DATA LISTING
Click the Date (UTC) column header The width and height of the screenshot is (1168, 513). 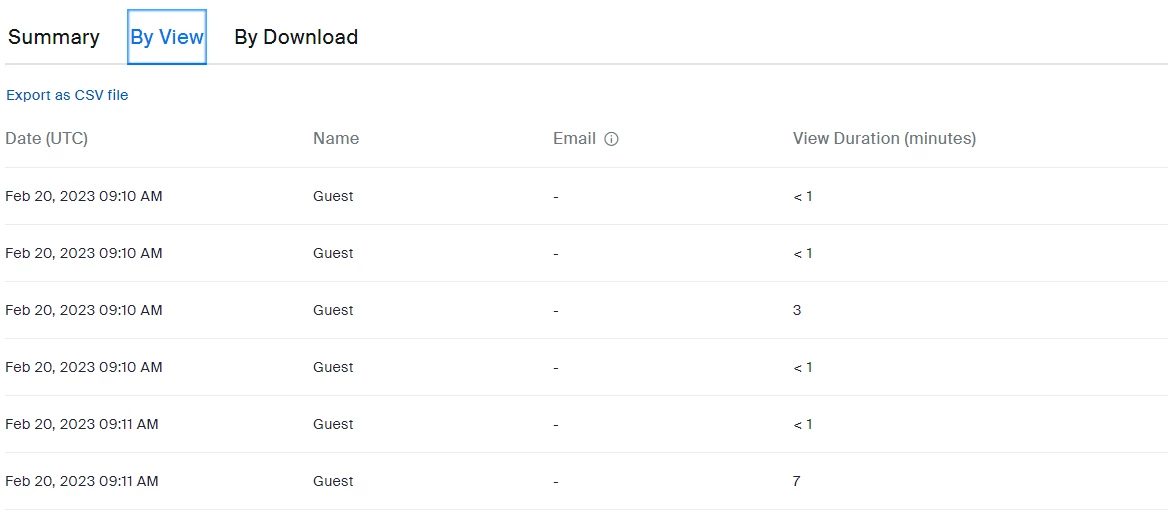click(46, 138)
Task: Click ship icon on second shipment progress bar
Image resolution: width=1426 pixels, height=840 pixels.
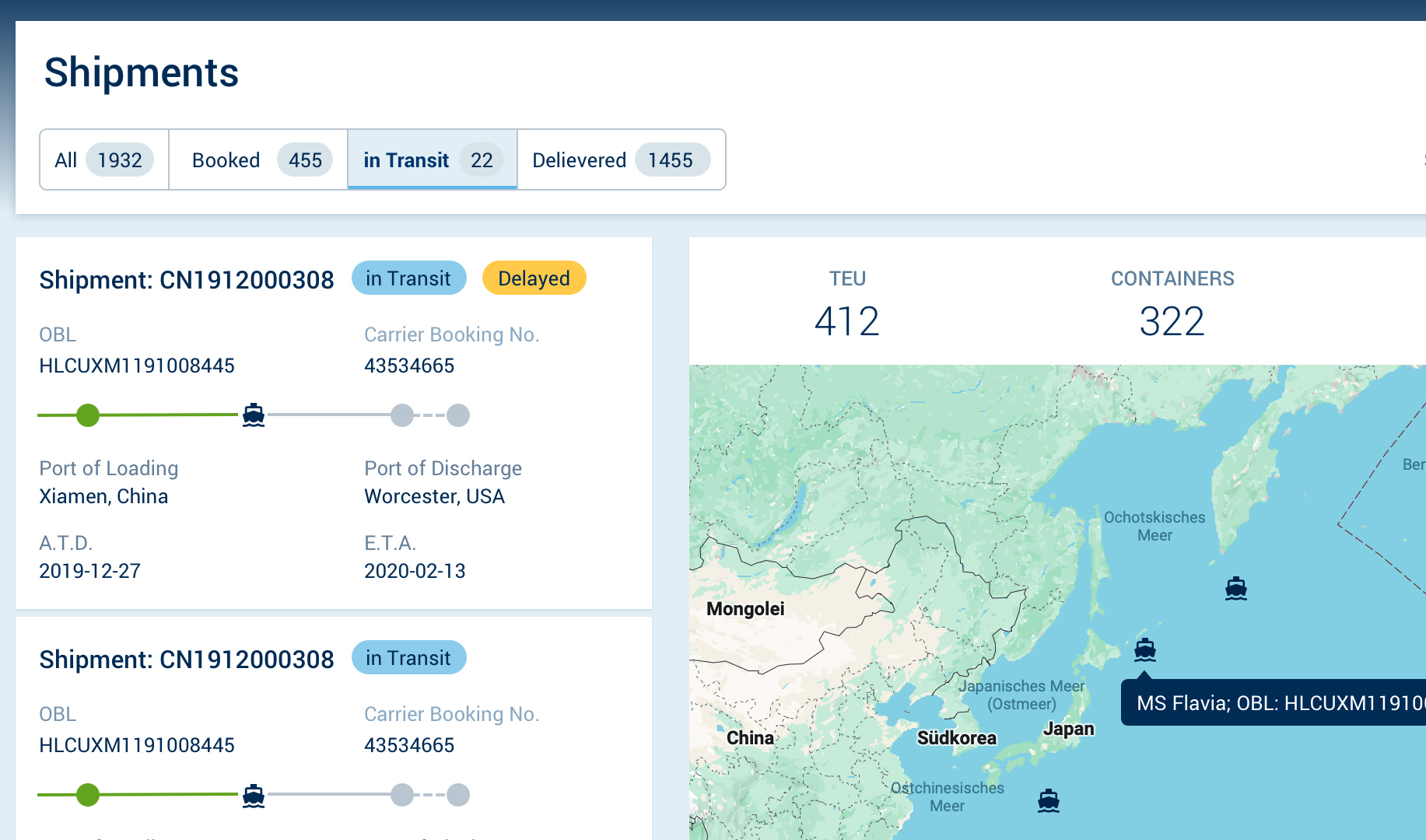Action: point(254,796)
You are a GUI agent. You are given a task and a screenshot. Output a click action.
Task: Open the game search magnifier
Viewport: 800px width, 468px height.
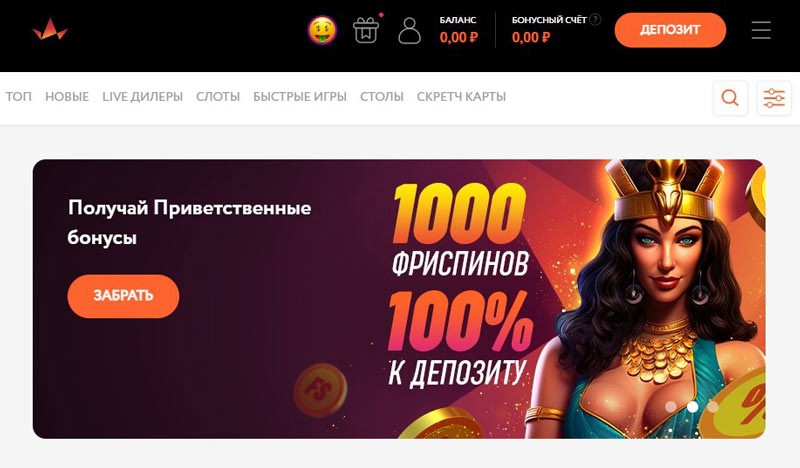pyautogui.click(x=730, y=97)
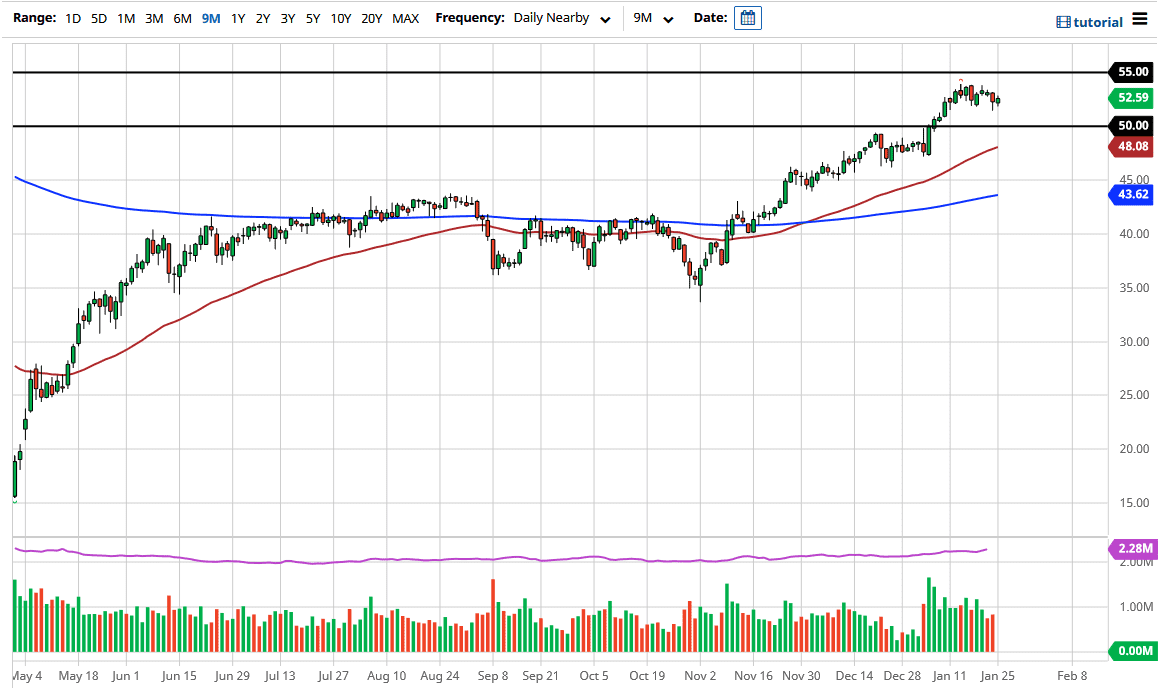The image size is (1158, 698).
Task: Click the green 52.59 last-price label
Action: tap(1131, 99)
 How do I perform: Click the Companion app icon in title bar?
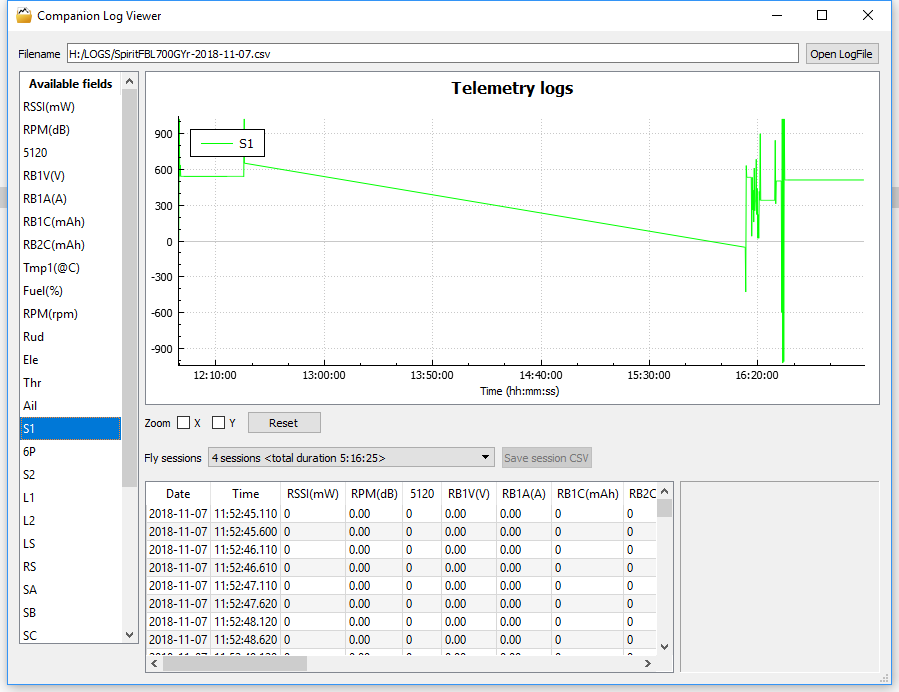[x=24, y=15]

---

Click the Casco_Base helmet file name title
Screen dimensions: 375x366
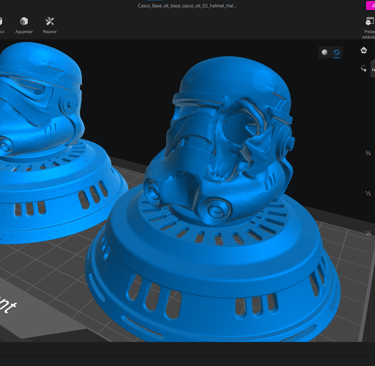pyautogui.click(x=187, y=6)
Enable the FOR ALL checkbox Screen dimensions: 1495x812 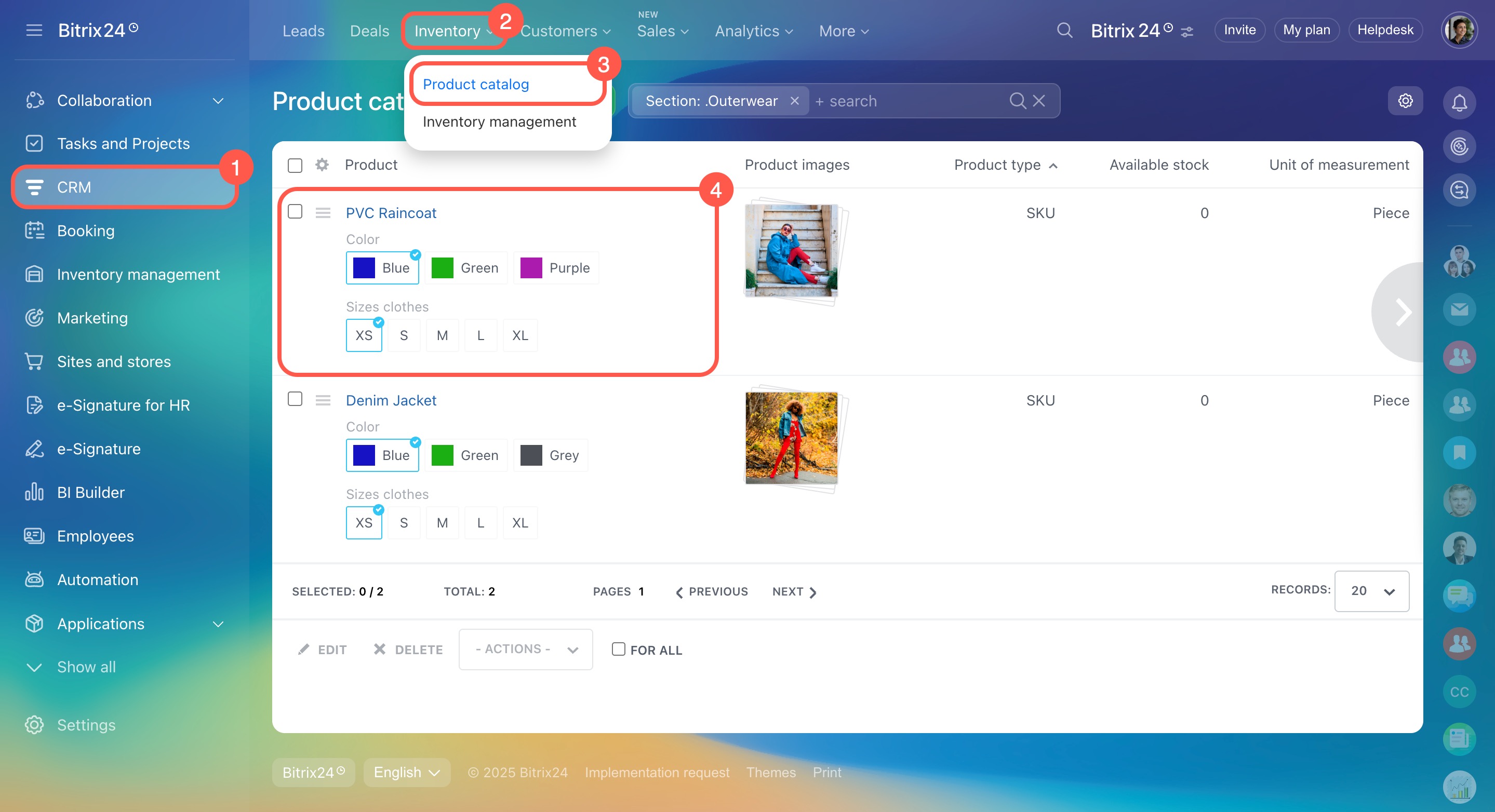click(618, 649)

* * *

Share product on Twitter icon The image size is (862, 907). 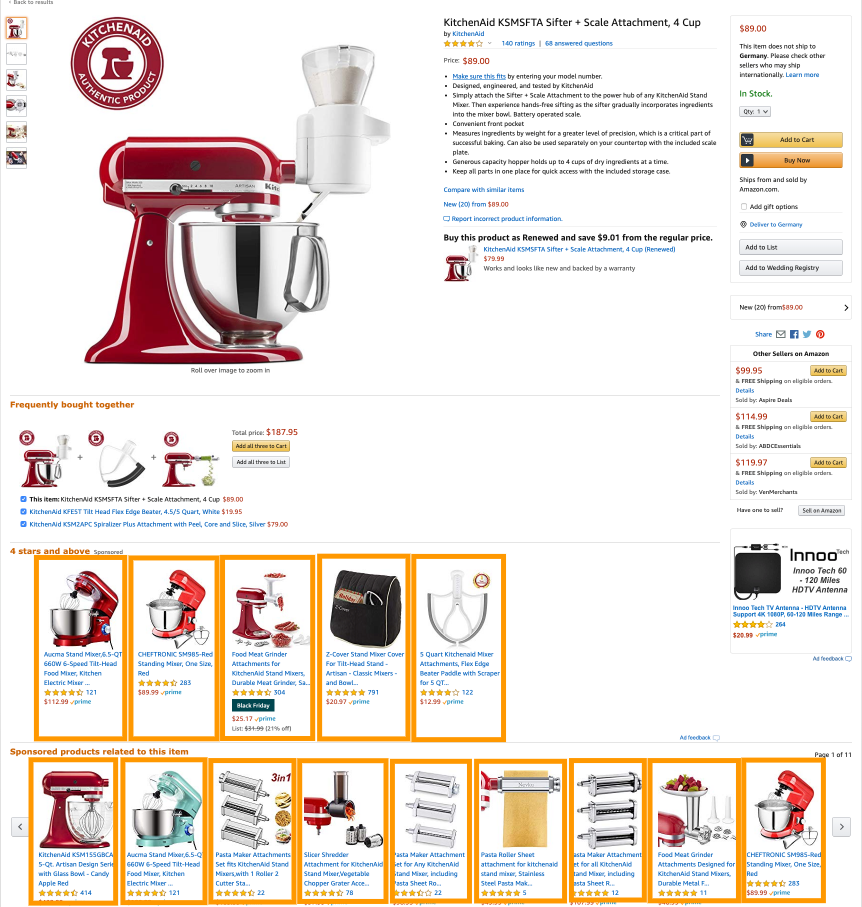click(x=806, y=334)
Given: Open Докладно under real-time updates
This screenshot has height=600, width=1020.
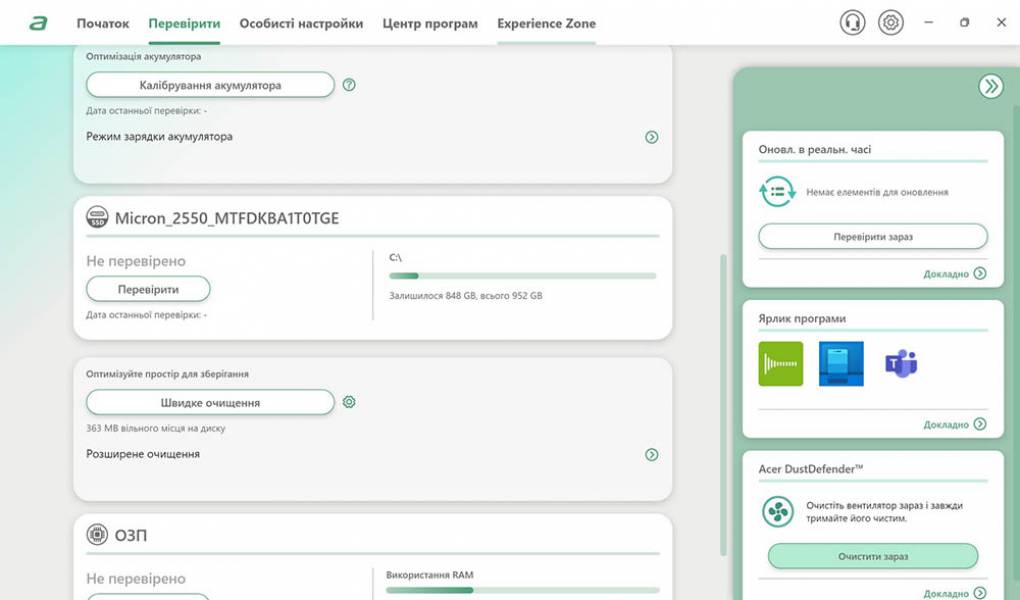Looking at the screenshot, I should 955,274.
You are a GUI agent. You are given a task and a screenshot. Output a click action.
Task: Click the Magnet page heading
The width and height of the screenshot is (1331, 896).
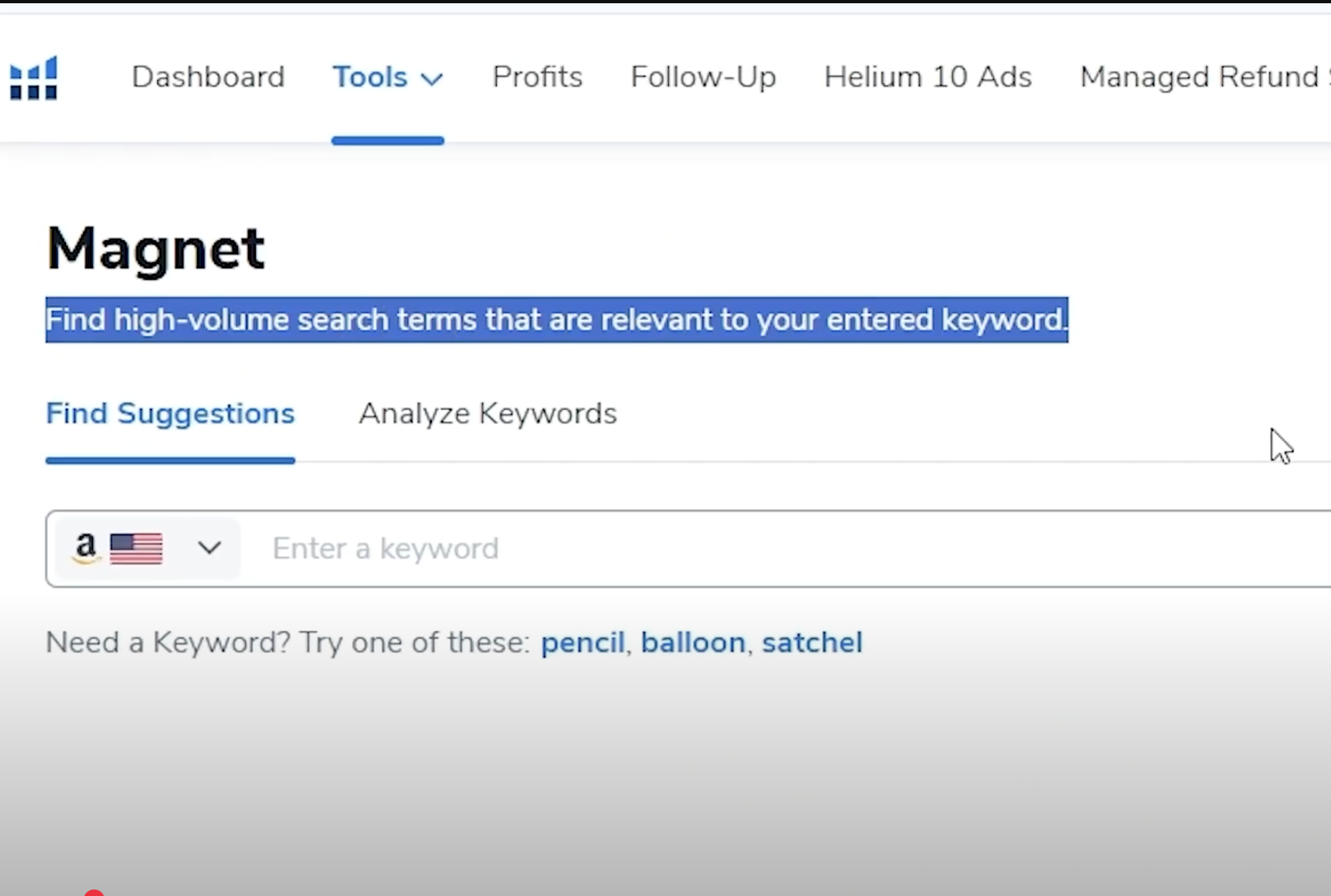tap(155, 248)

TASK BRIEF
Put the records from the line containing "Given: Open Докладно under real-time updates" through the line containing "tap(155, 248)", inclusive, into a Markdown table with the columns No. and Text, one row per line, skipping blank lines. Leave the pictures out.

SOLUTION FOR THIS PROBLEM
| No. | Text |
|---|---|
| 1 | Given: Open Докладно under real-time updates |
| 2 | This screenshot has height=600, width=1020. |
| 3 | Looking at the screenshot, I should 955,274. |
| 4 | You are a GUI agent. You are given a task and a screenshot. Output a click action. |
| 5 | Task: Click the Magnet page heading |
| 6 | The width and height of the screenshot is (1331, 896). |
| 7 | tap(155, 248) |